AMENDMENT NO. 2 TO DISTRIBUTION AGREEMENT
Exhibit 10.11
AMENDMENT NO. 2 TO DISTRIBUTION AGREEMENT
AMENDMENT NO. 2 dated as of March 23, 2010 (this “Amendment”), is by and between Verizon Communications Inc., a Delaware corporation (“Verizon”), and New Communications Holdings Inc. (“Spinco”) to the Distribution Agreement, dated as of May 13, 2009, as amended, (the “Distribution Agreement”) by and between Verizon and Spinco. Capitalized terms used but not defined herein shall have the meanings given to such terms in the Distribution Agreement, and all references to Articles and Sections herein are references to Articles and Sections of the Distribution Agreement.
In consideration of the premises and the mutual promises herein made, and in consideration of the agreements herein contained, the parties, intending to be legally bound hereby, agree as follows:
1. Amendment to Section 1.1. The definition of “Blended Customer Contracts” set forth in Section 1.1 of the Distribution Agreement is hereby amended to read in its entirety as follows:
“Blended Customer Contracts” means Contracts with customers of Verizon or one of its Subsidiaries, in each case to which Verizon, one of the Contributing Companies or another Subsidiary of Verizon is a party, and in each case which provide for such customers to receive one or more products or services that are offered by the Spinco Business as well as one or more products or services that are offered by the Verizon Business.

Stored records:
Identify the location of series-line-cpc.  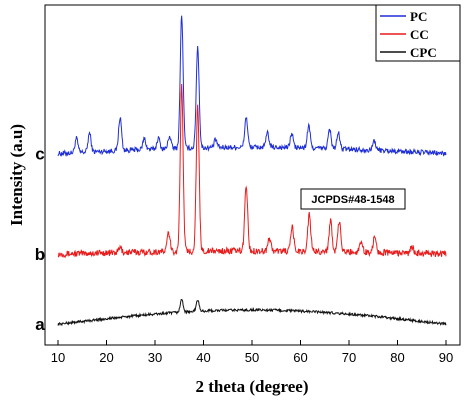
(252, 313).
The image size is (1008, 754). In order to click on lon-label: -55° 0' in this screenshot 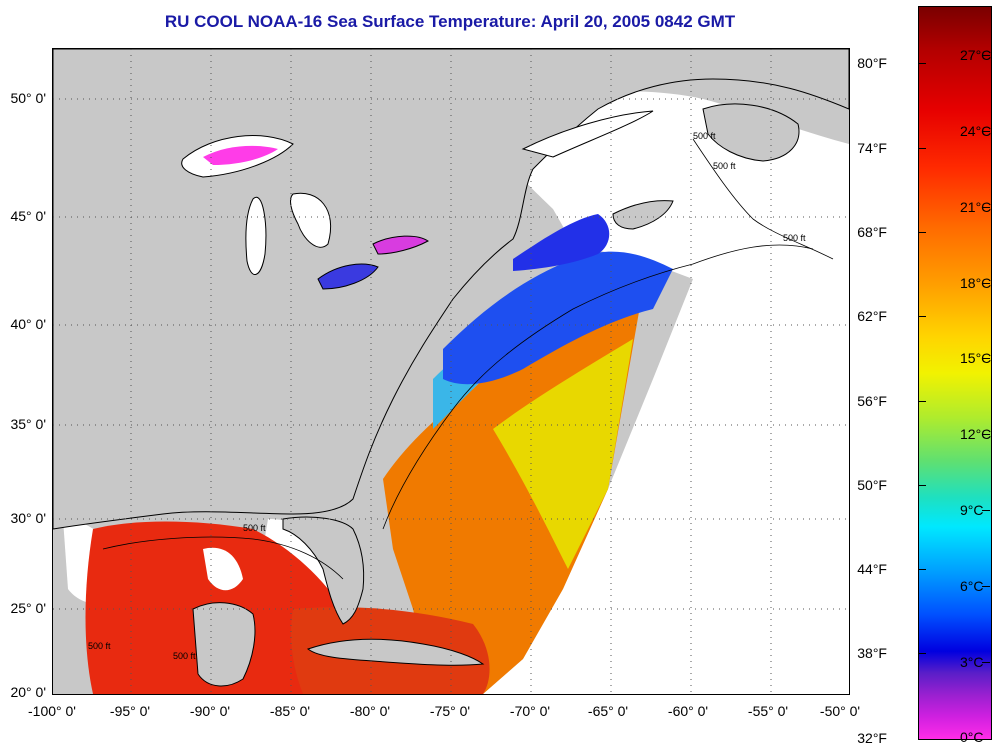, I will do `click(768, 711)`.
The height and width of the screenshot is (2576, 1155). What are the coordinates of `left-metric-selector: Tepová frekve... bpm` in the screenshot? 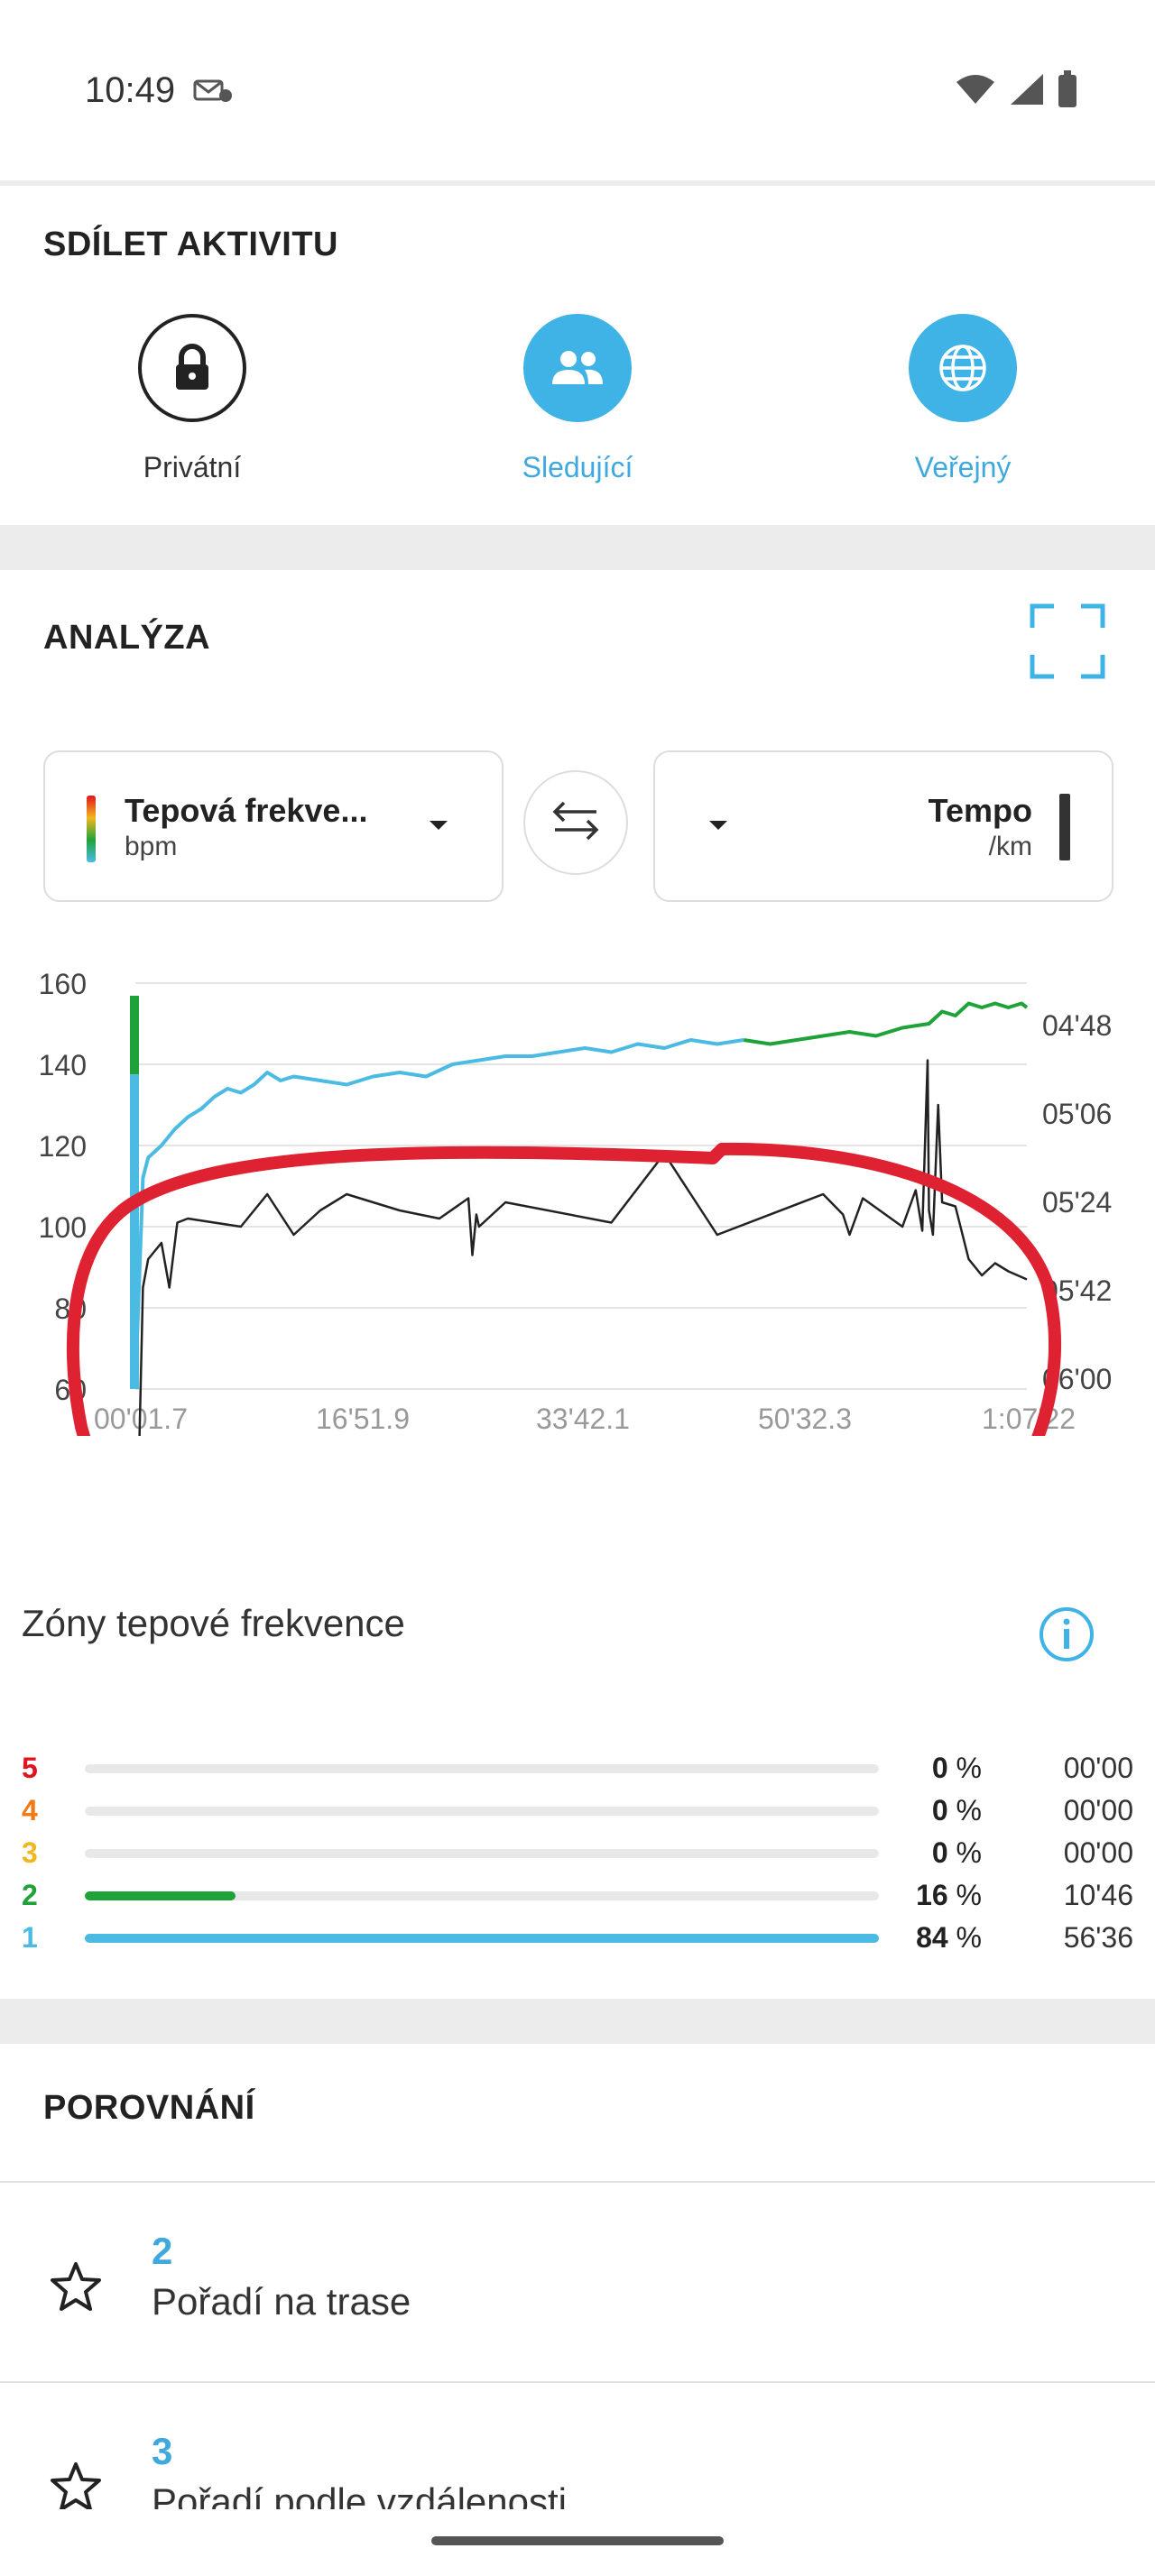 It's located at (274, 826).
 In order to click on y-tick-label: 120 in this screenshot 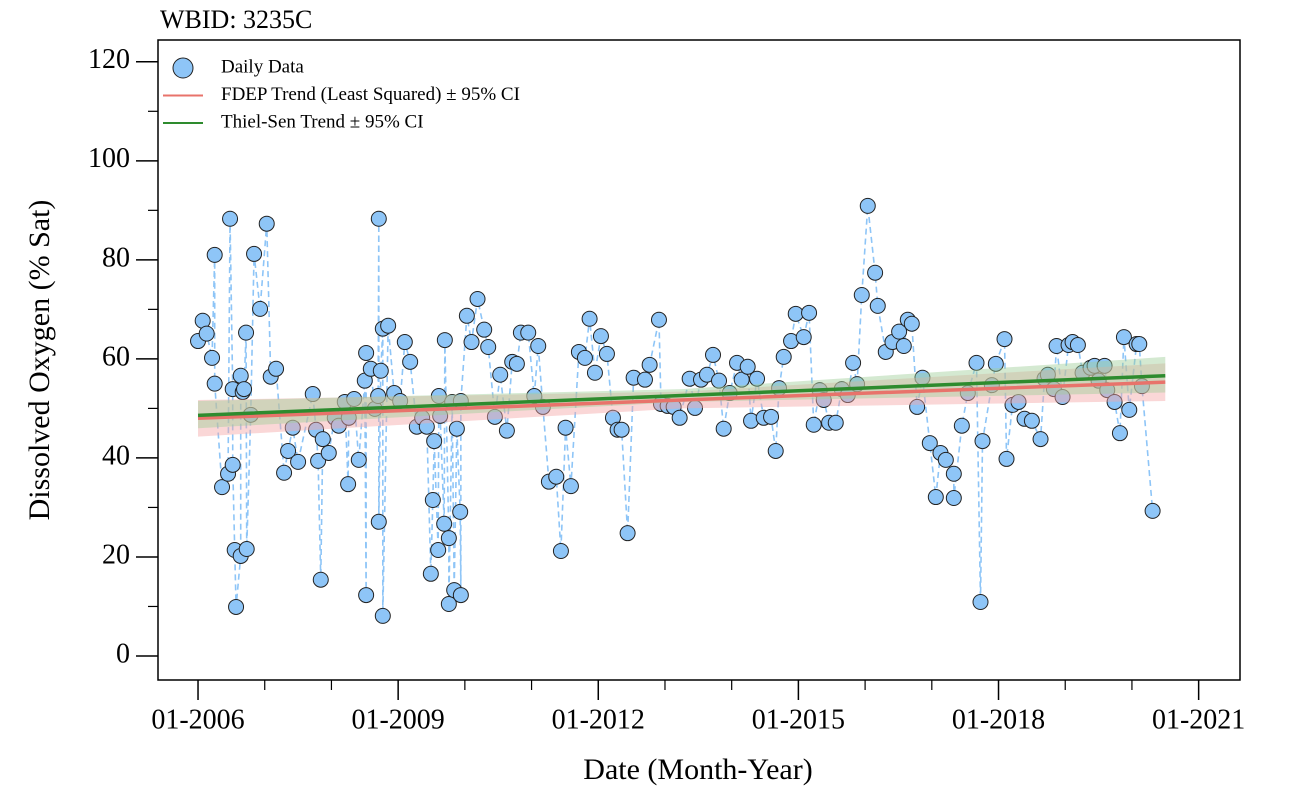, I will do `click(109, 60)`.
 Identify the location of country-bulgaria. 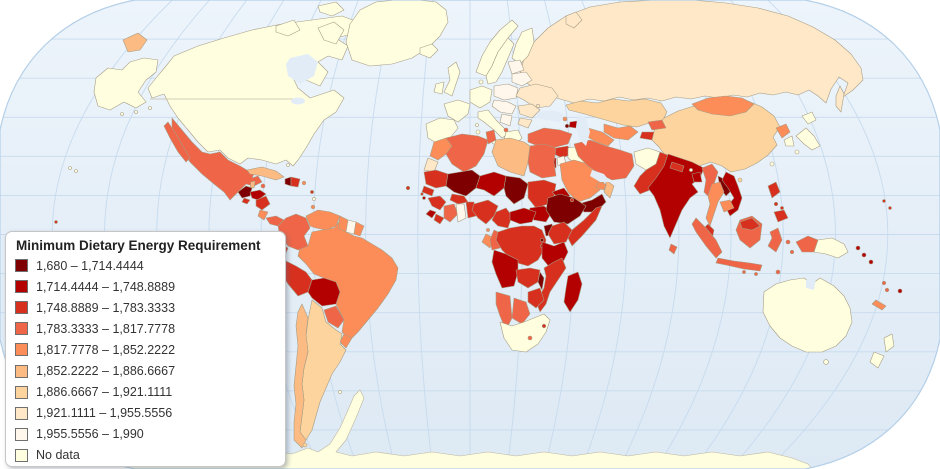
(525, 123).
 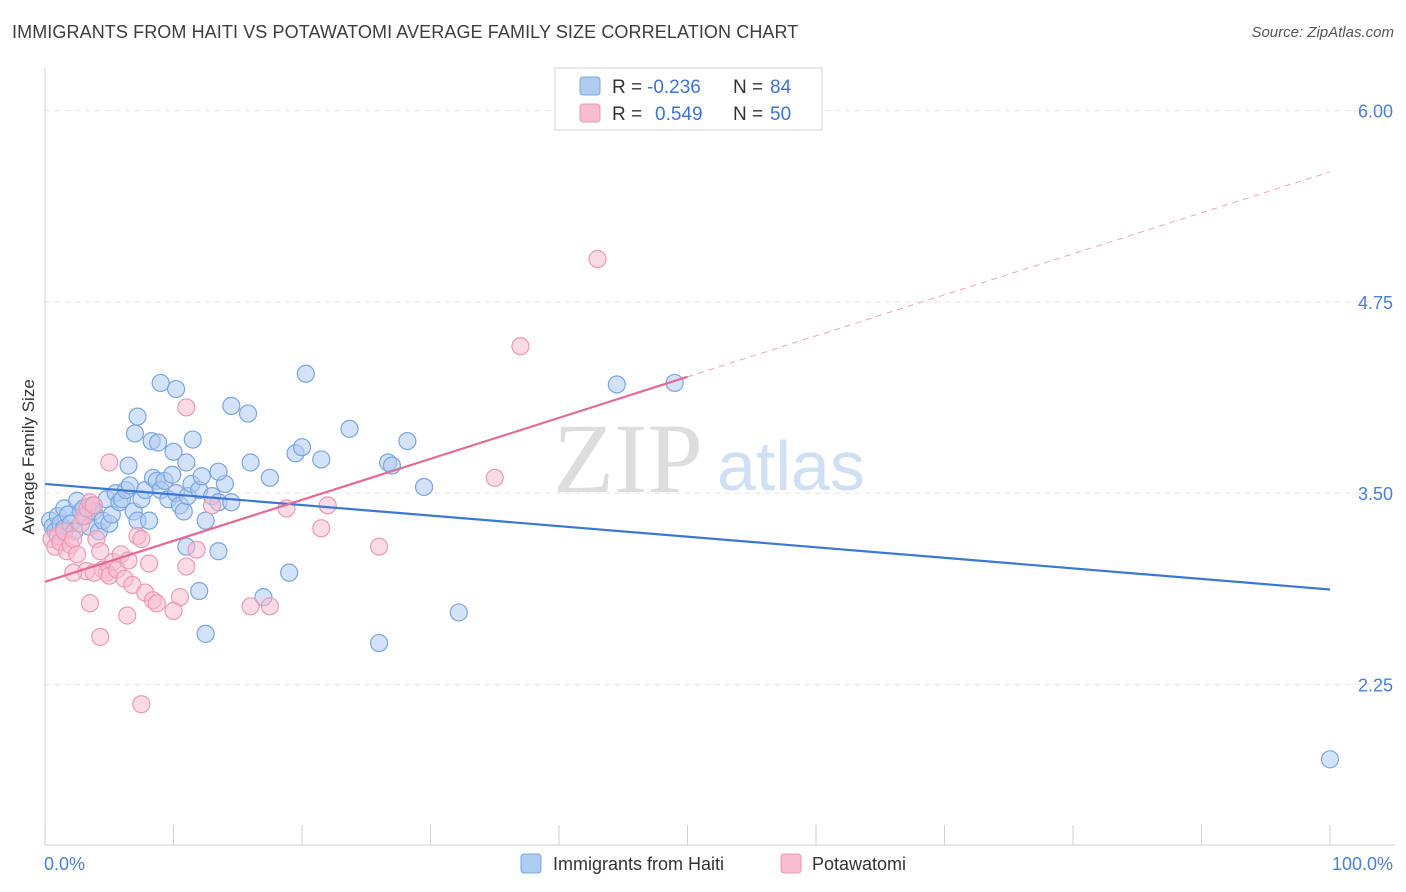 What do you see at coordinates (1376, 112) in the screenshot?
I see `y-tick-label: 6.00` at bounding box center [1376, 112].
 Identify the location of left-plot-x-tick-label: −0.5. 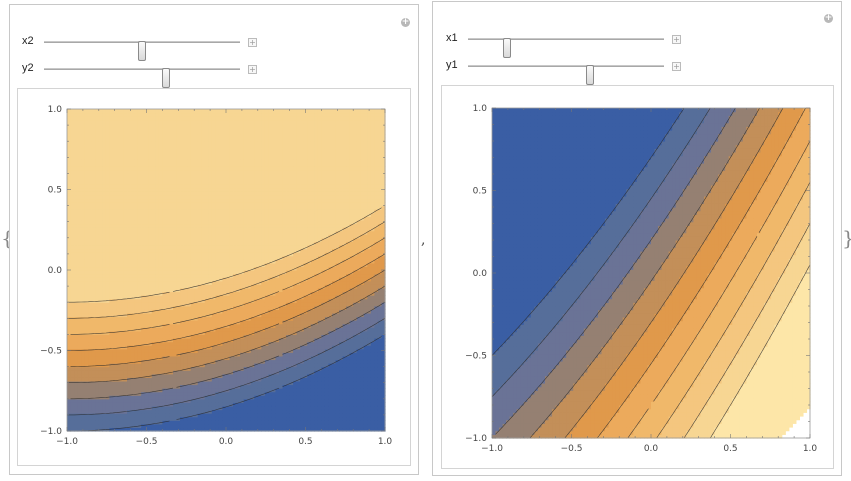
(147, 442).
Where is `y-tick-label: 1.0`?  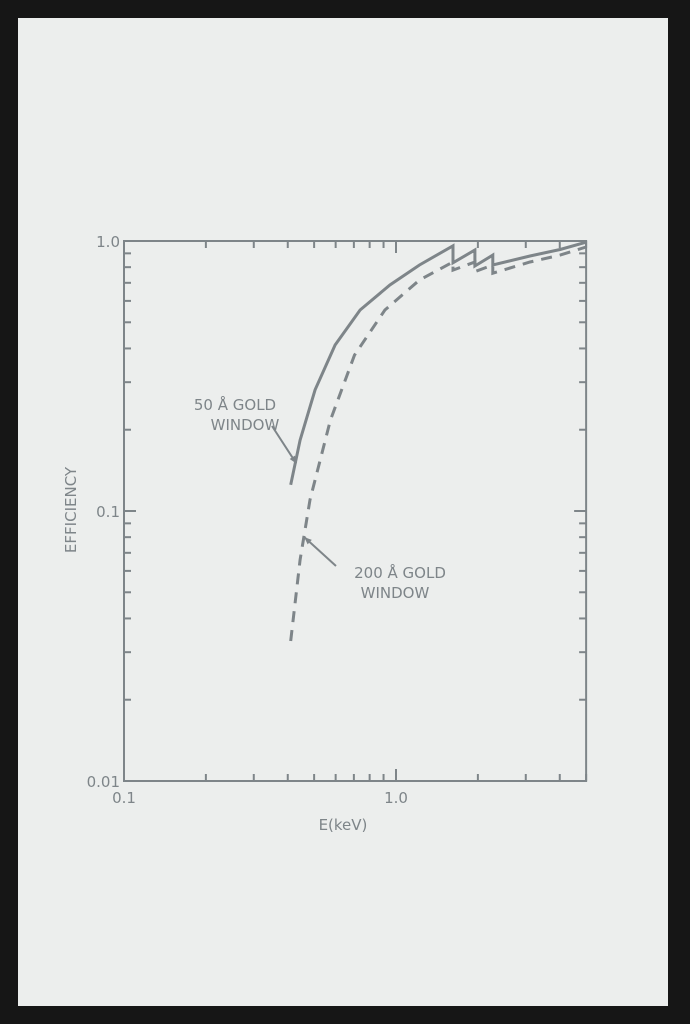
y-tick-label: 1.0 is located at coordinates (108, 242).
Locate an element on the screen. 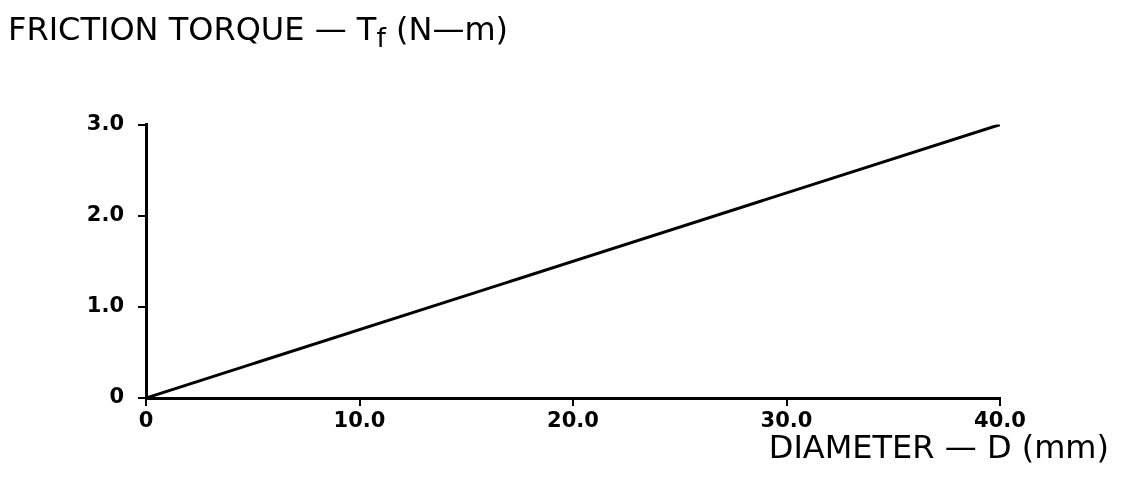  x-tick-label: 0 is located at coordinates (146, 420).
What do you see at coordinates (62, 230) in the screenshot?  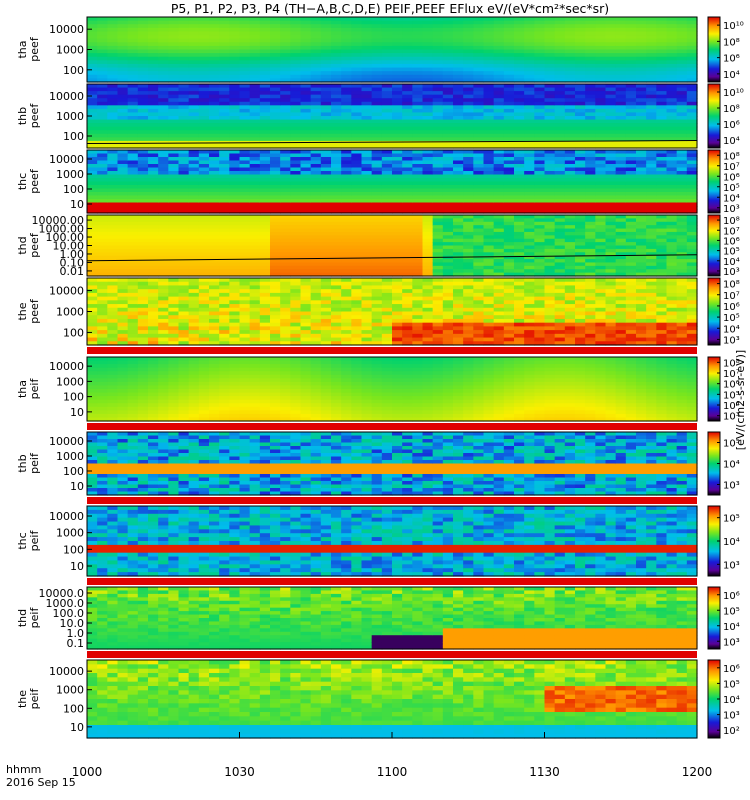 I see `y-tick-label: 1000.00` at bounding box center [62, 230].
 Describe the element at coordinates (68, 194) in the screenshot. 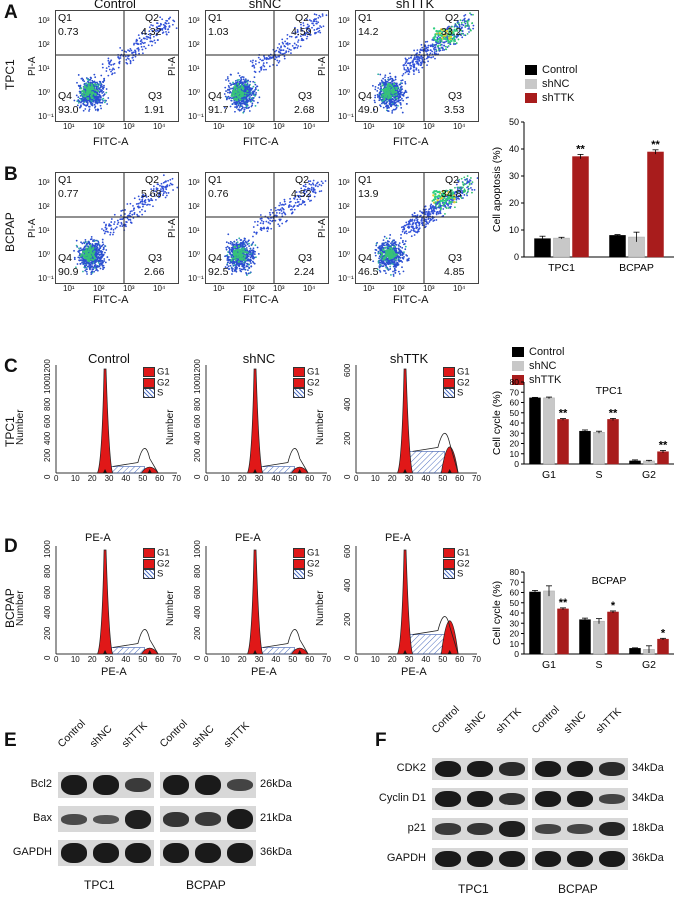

Exercises to complete >>
A. Answer these questions using the distribution agreement amendment:
(i) In which state is Verizon Communications Inc. incorporated?
(ii) On what date was the original Distribution Agreement dated?
(iii) Which section of the Distribution Agreement holds the definition of "Blended Customer Contracts" that this amendment changes?
B. Reproduce the stretch of the distribution agreement amendment from "In consideration of the premises" through "the Verizon Business.", word for word.

Results for each task >>
A.
(i) Delaware
(ii) May 13, 2009
(iii) Section 1.1

B.
In consideration of the premises and the mutual promises herein made, and in consideration of the agreements herein contained, the parties, intending to be legally bound hereby, agree as follows:
1. Amendment to Section 1.1. The definition of “Blended Customer Contracts” set forth in Section 1.1 of the Distribution Agreement is hereby amended to read in its entirety as follows:
“Blended Customer Contracts” means Contracts with customers of Verizon or one of its Subsidiaries, in each case to which Verizon, one of the Contributing Companies or another Subsidiary of Verizon is a party, and in each case which provide for such customers to receive one or more products or services that are offered by the Spinco Business as well as one or more products or services that are offered by the Verizon Business.